由圖3可知，以5%丙酮-正庚烷、10%丙酮-正庚烷為洗脫劑時，洗脫液中利普司他汀的純度和回收率均較低，大部分利普司他汀吸附于硅膠上，沒有被完全洗脫下來；以15%丙酮-正庚烷為洗脫劑時，利普司他汀純度為80.358%，回收率為81.88%；繼續(xù)增加丙酮比例，利普司他汀的純度逐漸降低，回收率逐漸升高，雖然以30%丙酮-正庚烷為洗脫劑時，利普司他汀回收率高達(dá)92.00%，但更多的雜質(zhì)也隨之被洗脫下來，導(dǎo)致純度僅為66.266%。綜合考慮，選擇15%丙酮-正庚烷洗脫利普司他汀組分。

2.3 洗脫體積及洗脫曲線

由2.1可知利普司他汀粗品除油相后有弱極性雜質(zhì)存在，根據(jù)2.2洗脫結(jié)果，可先分別用1 BV的5%丙酮-正庚烷、10%丙酮-正庚烷洗脫非極性及弱極性雜質(zhì)；然后用7 BV的15%丙酮-正庚烷洗脫硅膠柱上的利普司他汀組分，直至把大部分利普司他汀洗脫下來；最后用2 BV的30%丙酮-正庚烷洗脫強(qiáng)極性雜質(zhì)。按2.2條件上樣，按上述程序梯度洗脫，洗脫流速為1 BV·h-1，然后按1 BV 1個餾分分段收集洗脫液，采用HPLC法測定洗脫液中利普司他汀的純度及回收率，洗脫曲線如圖4所示。

圖4 利普司他汀的洗脫曲線Fig.4 Elution curve of Lipstatin

由圖4可知，餾分1和2洗脫出來的大部分是非極性或弱極性雜質(zhì)，硅膠上依舊吸附大量的利普司他??；餾分3洗脫出極少量的利普司他汀，為洗脫過渡段；餾分4將部分利普司他汀洗脫下來；餾分5、6的洗脫量最大，將大部分利普司他汀洗脫下來；餾分7～9的洗脫量減少，只將殘留的利普司他汀洗脫下來。餾分4～8中利普司他汀的純度及回收率呈先升高后降低的趨勢，且純度較高，說明利普司他汀主要是由15%丙酮-正庚烷洗脫劑洗脫下來的；餾分9～11中利普司他汀的純度及回收率迅速降低，說明層析柱中硅膠吸附的利普司他汀絕大部分已經(jīng)被洗脫下來，后續(xù)主要是由30%丙酮-正庚烷洗脫劑洗脫極性較強(qiáng)的雜質(zhì)。表明，上述梯度洗脫程序能較好地分離利普司他汀。
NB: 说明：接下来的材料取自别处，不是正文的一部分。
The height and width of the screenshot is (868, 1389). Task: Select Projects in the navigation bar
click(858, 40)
在餾分接收過程中，將餾分 1～3合并，為弱極性組分段；餾分4～8合并，為利普司他汀組分段；餾分9～11合并，為較強(qiáng)極性組分段。

2.4 洗脫流速的確定

按2.3洗脫條件，保持其它條件不變，分別以洗脫流速0.5 BV·h-1、0.75 BV·h-1、1.0 BV·h-1、1.5 BV·h-1洗脫，分段收集，合并餾分4～8，采用HPLC法測定洗脫液中利普司他汀的純度及回收率，結(jié)果如圖5所示。
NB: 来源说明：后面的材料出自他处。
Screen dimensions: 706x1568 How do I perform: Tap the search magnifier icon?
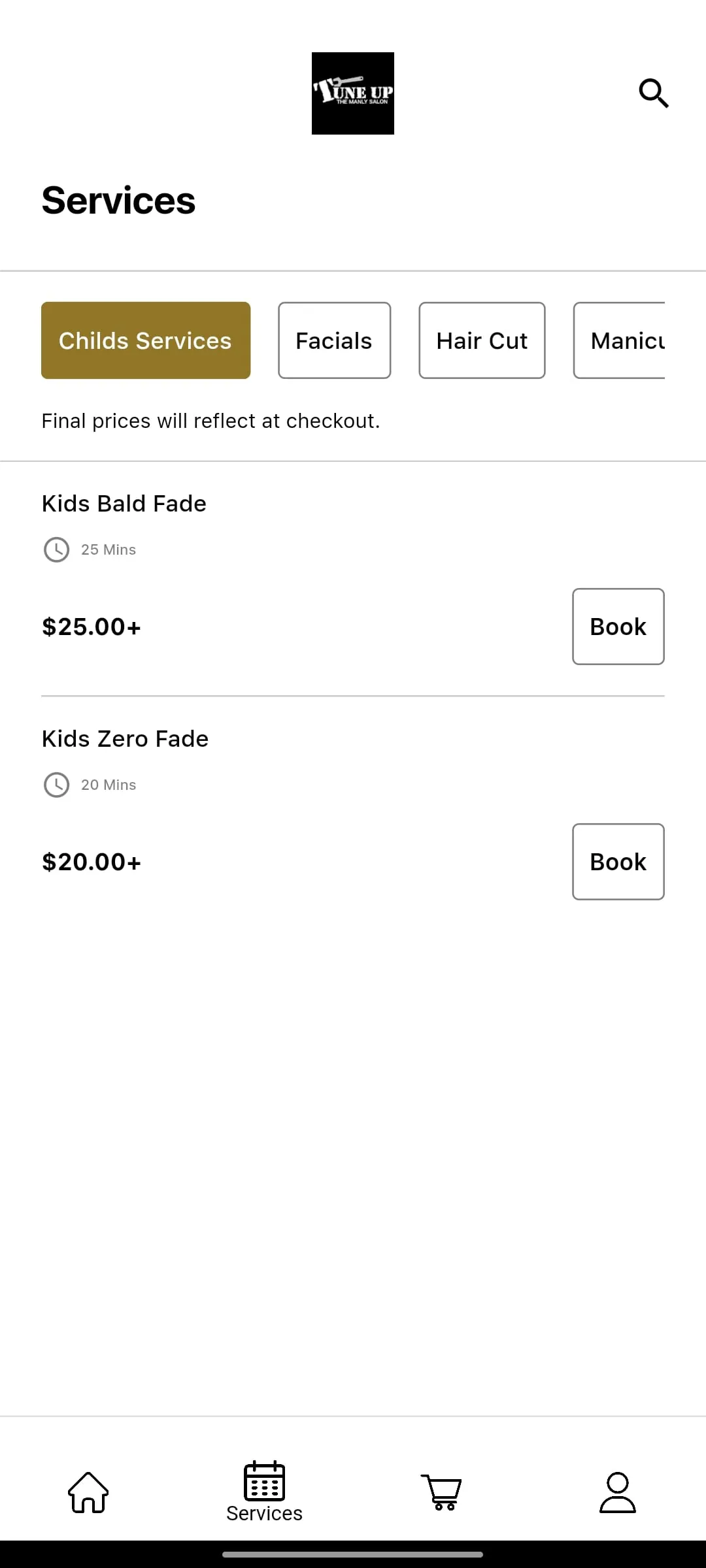(653, 93)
圖5 洗脫流速對利普司他汀純度及回收率的影響Fig.5 Effect of elution flow rate on purity and recovery of Lipstatin

由圖5可知，洗脫流速為0.5 BV·h-1時，利普司他汀的純度及回收率均較低，且分離時間較長，分離效果較差；而洗脫流速為1.5 BV·h-1時，由于流速過快使兩相間的濃度難以分配平衡，分離效果也不理想；雖然洗脫流速為0.75 BV·h-1、1.0 BV·h-1時，純度相差不大，但1.0 BV·h-1的洗脫流速可能較快，導(dǎo)致洗脫量較少，回收率較低。綜合考慮，選擇洗脫流速為0.75 BV·h-1。

2.5 載樣量的確定

在硅膠柱層析分離的工業(yè)生產(chǎn)中，在保證純化效果的基礎(chǔ)上一般選用最大的載樣量。分別選用1%、3%、5%、10%的載樣量，洗脫流速為0.75 BV·h-1，其它條件不變，采用HPLC法測定洗脫液中利普司他汀的純度及回收率，結(jié)果如圖6所示。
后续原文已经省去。